**What you are asked to do**. Print the listing in full, with no character changed.

....

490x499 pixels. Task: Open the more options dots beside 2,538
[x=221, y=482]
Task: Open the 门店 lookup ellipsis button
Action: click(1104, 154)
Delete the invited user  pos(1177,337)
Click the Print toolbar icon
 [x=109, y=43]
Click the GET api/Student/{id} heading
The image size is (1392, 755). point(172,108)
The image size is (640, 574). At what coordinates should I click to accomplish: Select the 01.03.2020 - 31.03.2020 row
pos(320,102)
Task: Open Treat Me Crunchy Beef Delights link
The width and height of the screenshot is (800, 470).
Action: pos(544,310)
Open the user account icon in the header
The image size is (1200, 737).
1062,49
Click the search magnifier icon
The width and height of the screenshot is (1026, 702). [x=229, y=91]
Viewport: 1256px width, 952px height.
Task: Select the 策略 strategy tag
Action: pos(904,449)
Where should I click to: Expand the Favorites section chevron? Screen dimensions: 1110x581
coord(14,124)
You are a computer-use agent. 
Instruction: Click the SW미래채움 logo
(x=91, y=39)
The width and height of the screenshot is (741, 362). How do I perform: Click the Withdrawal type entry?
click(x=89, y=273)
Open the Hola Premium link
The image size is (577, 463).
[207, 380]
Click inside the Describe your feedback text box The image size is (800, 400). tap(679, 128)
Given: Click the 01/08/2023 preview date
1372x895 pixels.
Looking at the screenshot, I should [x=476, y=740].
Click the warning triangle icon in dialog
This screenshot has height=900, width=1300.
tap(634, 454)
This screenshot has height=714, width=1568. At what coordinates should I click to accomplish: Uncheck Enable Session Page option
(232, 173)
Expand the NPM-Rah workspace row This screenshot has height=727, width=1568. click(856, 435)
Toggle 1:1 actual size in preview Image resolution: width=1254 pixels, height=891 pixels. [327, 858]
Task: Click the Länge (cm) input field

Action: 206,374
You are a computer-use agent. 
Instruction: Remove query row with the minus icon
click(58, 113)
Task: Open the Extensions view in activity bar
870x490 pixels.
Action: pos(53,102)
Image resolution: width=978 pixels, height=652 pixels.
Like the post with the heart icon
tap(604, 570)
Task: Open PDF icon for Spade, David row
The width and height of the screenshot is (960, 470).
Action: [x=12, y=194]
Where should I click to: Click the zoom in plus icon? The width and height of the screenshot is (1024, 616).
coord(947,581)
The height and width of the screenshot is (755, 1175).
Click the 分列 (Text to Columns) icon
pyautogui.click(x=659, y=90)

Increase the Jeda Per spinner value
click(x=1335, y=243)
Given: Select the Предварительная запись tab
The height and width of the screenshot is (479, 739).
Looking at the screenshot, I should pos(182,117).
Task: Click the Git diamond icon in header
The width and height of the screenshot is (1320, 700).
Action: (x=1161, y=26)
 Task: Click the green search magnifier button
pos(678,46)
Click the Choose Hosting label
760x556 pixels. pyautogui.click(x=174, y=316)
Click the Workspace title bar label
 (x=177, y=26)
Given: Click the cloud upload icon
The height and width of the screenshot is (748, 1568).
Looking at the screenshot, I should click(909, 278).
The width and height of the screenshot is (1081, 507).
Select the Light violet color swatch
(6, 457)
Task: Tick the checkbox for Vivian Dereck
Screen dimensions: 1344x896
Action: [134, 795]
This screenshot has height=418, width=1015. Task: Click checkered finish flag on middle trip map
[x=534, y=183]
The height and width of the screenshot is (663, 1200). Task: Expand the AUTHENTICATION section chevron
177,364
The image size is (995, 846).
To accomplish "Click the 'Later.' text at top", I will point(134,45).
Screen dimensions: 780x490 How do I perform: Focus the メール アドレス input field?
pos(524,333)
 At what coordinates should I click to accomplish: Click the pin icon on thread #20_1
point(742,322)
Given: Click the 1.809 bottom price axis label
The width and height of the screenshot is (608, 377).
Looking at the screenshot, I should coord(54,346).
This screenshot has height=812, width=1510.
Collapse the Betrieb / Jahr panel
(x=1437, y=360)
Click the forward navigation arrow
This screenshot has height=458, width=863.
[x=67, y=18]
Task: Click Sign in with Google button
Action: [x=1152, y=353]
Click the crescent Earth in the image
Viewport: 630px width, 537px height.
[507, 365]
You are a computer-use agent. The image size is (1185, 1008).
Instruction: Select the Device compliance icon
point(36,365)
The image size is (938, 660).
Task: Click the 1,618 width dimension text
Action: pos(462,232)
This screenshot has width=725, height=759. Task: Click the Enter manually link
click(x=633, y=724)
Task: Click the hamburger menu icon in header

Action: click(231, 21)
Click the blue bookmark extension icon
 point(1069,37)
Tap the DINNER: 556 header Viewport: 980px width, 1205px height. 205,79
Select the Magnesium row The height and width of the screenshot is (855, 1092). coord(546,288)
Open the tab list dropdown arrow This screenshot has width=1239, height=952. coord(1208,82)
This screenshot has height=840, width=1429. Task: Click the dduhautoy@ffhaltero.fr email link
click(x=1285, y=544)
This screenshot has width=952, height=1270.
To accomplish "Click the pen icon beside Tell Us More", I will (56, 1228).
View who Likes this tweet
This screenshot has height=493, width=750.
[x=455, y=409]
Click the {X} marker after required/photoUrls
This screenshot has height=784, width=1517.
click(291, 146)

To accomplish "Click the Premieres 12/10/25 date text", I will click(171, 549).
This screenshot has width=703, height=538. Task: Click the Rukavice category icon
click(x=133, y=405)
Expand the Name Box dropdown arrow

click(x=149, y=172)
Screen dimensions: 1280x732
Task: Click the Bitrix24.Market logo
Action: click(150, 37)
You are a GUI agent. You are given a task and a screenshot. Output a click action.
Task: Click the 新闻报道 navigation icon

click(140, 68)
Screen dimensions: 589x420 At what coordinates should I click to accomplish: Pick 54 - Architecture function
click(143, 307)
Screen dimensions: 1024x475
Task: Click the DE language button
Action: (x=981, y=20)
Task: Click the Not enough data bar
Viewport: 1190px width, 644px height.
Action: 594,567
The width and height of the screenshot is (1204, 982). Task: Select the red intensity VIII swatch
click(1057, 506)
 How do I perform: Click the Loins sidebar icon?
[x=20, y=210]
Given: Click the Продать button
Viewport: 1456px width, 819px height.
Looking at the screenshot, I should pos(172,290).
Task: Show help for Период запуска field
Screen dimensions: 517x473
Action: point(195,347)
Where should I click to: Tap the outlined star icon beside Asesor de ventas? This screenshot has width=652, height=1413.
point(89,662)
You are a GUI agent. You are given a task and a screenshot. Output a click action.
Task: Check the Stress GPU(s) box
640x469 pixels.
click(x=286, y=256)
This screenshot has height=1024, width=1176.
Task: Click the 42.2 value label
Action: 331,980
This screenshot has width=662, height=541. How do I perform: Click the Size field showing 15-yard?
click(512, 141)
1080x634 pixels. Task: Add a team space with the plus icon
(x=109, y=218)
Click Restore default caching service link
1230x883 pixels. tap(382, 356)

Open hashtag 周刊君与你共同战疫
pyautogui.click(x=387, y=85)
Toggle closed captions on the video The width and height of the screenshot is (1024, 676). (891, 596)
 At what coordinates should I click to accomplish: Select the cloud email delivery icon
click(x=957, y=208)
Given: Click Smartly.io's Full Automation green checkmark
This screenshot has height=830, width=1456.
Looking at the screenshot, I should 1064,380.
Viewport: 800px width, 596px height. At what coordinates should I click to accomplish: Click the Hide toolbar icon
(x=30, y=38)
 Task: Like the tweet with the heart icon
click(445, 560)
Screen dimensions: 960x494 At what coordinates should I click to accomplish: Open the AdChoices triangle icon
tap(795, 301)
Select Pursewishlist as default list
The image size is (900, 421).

....

**Solution for this task**.
490x499 pixels. Task: Open the more options dots beside 2,538
[x=221, y=482]
Task: Open the 门店 lookup ellipsis button
Action: click(1104, 154)
Delete the invited user  pos(1177,337)
Click the Print toolbar icon
 [x=109, y=43]
Click the GET api/Student/{id} heading
The image size is (1392, 755). point(172,108)
The image size is (640, 574). At what coordinates should I click to accomplish: Select the 01.03.2020 - 31.03.2020 row
pos(320,102)
Task: Open Treat Me Crunchy Beef Delights link
The width and height of the screenshot is (800, 470).
Action: pos(544,310)
Open the user account icon in the header
The image size is (1200, 737).
1062,49
Click the search magnifier icon
The width and height of the screenshot is (1026, 702). [x=229, y=91]
Viewport: 1256px width, 952px height.
Task: Select the 策略 strategy tag
Action: pos(904,449)
Where should I click to: Expand the Favorites section chevron? Screen dimensions: 1110x581
coord(14,124)
You are a computer-use agent. 
Instruction: Click the SW미래채움 logo
(x=91, y=39)
The width and height of the screenshot is (741, 362). How do I perform: Click the Withdrawal type entry?
click(x=89, y=273)
Open the Hola Premium link
The image size is (577, 463).
[207, 380]
Click inside the Describe your feedback text box The image size is (800, 400). tap(679, 128)
Given: Click the 01/08/2023 preview date
1372x895 pixels.
Looking at the screenshot, I should [x=476, y=740].
Click the warning triangle icon in dialog
This screenshot has height=900, width=1300.
tap(634, 454)
This screenshot has height=714, width=1568. At what coordinates should I click to accomplish: Uncheck Enable Session Page option
(232, 173)
Expand the NPM-Rah workspace row This screenshot has height=727, width=1568. click(856, 435)
Toggle 1:1 actual size in preview Image resolution: width=1254 pixels, height=891 pixels. [327, 858]
Task: Click the Länge (cm) input field

Action: 206,374
You are a computer-use agent. 
Instruction: Remove query row with the minus icon
click(58, 113)
Task: Open the Extensions view in activity bar
870x490 pixels.
Action: pos(53,102)
Image resolution: width=978 pixels, height=652 pixels.
Like the post with the heart icon
tap(604, 570)
Task: Open PDF icon for Spade, David row
The width and height of the screenshot is (960, 470).
Action: [x=12, y=194]
Where should I click to: Click the zoom in plus icon? The width and height of the screenshot is (1024, 616).
coord(947,581)
The height and width of the screenshot is (755, 1175).
Click the 分列 (Text to Columns) icon
pyautogui.click(x=659, y=90)

Increase the Jeda Per spinner value
click(x=1335, y=243)
Given: Select the Предварительная запись tab
The height and width of the screenshot is (479, 739).
Looking at the screenshot, I should pos(182,117).
Task: Click the Git diamond icon in header
The width and height of the screenshot is (1320, 700).
Action: (x=1161, y=26)
 Task: Click the green search magnifier button
pos(678,46)
Click the Choose Hosting label
760x556 pixels. pyautogui.click(x=174, y=316)
Click the Workspace title bar label
 (x=177, y=26)
Given: Click the cloud upload icon
The height and width of the screenshot is (748, 1568).
Looking at the screenshot, I should click(909, 278).
The width and height of the screenshot is (1081, 507).
Select the Light violet color swatch
(6, 457)
Task: Tick the checkbox for Vivian Dereck
Screen dimensions: 1344x896
Action: [134, 795]
This screenshot has height=418, width=1015. Task: Click checkered finish flag on middle trip map
[x=534, y=183]
The height and width of the screenshot is (663, 1200). Task: Expand the AUTHENTICATION section chevron
177,364
The image size is (995, 846).
To accomplish "Click the 'Later.' text at top", I will point(134,45).
Screen dimensions: 780x490 How do I perform: Focus the メール アドレス input field?
pos(524,333)
 At what coordinates should I click to accomplish: Click the pin icon on thread #20_1
point(742,322)
Given: Click the 1.809 bottom price axis label
The width and height of the screenshot is (608, 377).
Looking at the screenshot, I should coord(54,346).
This screenshot has height=812, width=1510.
Collapse the Betrieb / Jahr panel
(x=1437, y=360)
Click the forward navigation arrow
This screenshot has height=458, width=863.
[x=67, y=18]
Task: Click Sign in with Google button
Action: [x=1152, y=353]
Click the crescent Earth in the image
Viewport: 630px width, 537px height.
[507, 365]
You are a computer-use agent. The image size is (1185, 1008).
Instruction: Select the Device compliance icon
point(36,365)
The image size is (938, 660).
Task: Click the 1,618 width dimension text
Action: pos(462,232)
This screenshot has width=725, height=759. Task: Click the Enter manually link
click(x=633, y=724)
Task: Click the hamburger menu icon in header

Action: click(231, 21)
Click the blue bookmark extension icon
 point(1069,37)
Tap the DINNER: 556 header Viewport: 980px width, 1205px height. 205,79
Select the Magnesium row The height and width of the screenshot is (855, 1092). coord(546,288)
Open the tab list dropdown arrow This screenshot has width=1239, height=952. coord(1208,82)
This screenshot has height=840, width=1429. Task: Click the dduhautoy@ffhaltero.fr email link
click(x=1285, y=544)
This screenshot has width=952, height=1270.
To accomplish "Click the pen icon beside Tell Us More", I will (56, 1228).
View who Likes this tweet
This screenshot has height=493, width=750.
[x=455, y=409]
Click the {X} marker after required/photoUrls
This screenshot has height=784, width=1517.
click(291, 146)

To accomplish "Click the Premieres 12/10/25 date text", I will click(171, 549).
This screenshot has width=703, height=538. Task: Click the Rukavice category icon
click(x=133, y=405)
Expand the Name Box dropdown arrow

click(x=149, y=172)
Screen dimensions: 1280x732
Task: Click the Bitrix24.Market logo
Action: click(150, 37)
You are a GUI agent. You are given a task and a screenshot. Output a click action.
Task: Click the 新闻报道 navigation icon

click(140, 68)
Screen dimensions: 589x420 At what coordinates should I click to accomplish: Pick 54 - Architecture function
click(143, 307)
Screen dimensions: 1024x475
Task: Click the DE language button
Action: (x=981, y=20)
Task: Click the Not enough data bar
Viewport: 1190px width, 644px height.
Action: 594,567
The width and height of the screenshot is (1204, 982). Task: Select the red intensity VIII swatch
click(1057, 506)
 How do I perform: Click the Loins sidebar icon?
[x=20, y=210]
Given: Click the Продать button
Viewport: 1456px width, 819px height.
Looking at the screenshot, I should pos(172,290).
Task: Show help for Период запуска field
Screen dimensions: 517x473
Action: point(195,347)
Where should I click to: Tap the outlined star icon beside Asesor de ventas? This screenshot has width=652, height=1413.
point(89,662)
You are a GUI agent. You are given a task and a screenshot. Output a click action.
Task: Check the Stress GPU(s) box
640x469 pixels.
click(x=286, y=256)
This screenshot has height=1024, width=1176.
Task: Click the 42.2 value label
Action: 331,980
This screenshot has width=662, height=541. How do I perform: Click the Size field showing 15-yard?
click(512, 141)
1080x634 pixels. Task: Add a team space with the plus icon
(x=109, y=218)
Click Restore default caching service link
1230x883 pixels. tap(382, 356)

Open hashtag 周刊君与你共同战疫
pyautogui.click(x=387, y=85)
Toggle closed captions on the video The width and height of the screenshot is (1024, 676). (891, 596)
 At what coordinates should I click to accomplish: Select the cloud email delivery icon
click(x=957, y=208)
Given: Click Smartly.io's Full Automation green checkmark
This screenshot has height=830, width=1456.
Looking at the screenshot, I should 1064,380.
Viewport: 800px width, 596px height. At what coordinates should I click to accomplish: Click the Hide toolbar icon
(x=30, y=38)
 Task: Like the tweet with the heart icon
click(445, 560)
Screen dimensions: 960x494 At what coordinates should I click to accomplish: Open the AdChoices triangle icon
tap(795, 301)
Select Pursewishlist as default list
The image size is (900, 421).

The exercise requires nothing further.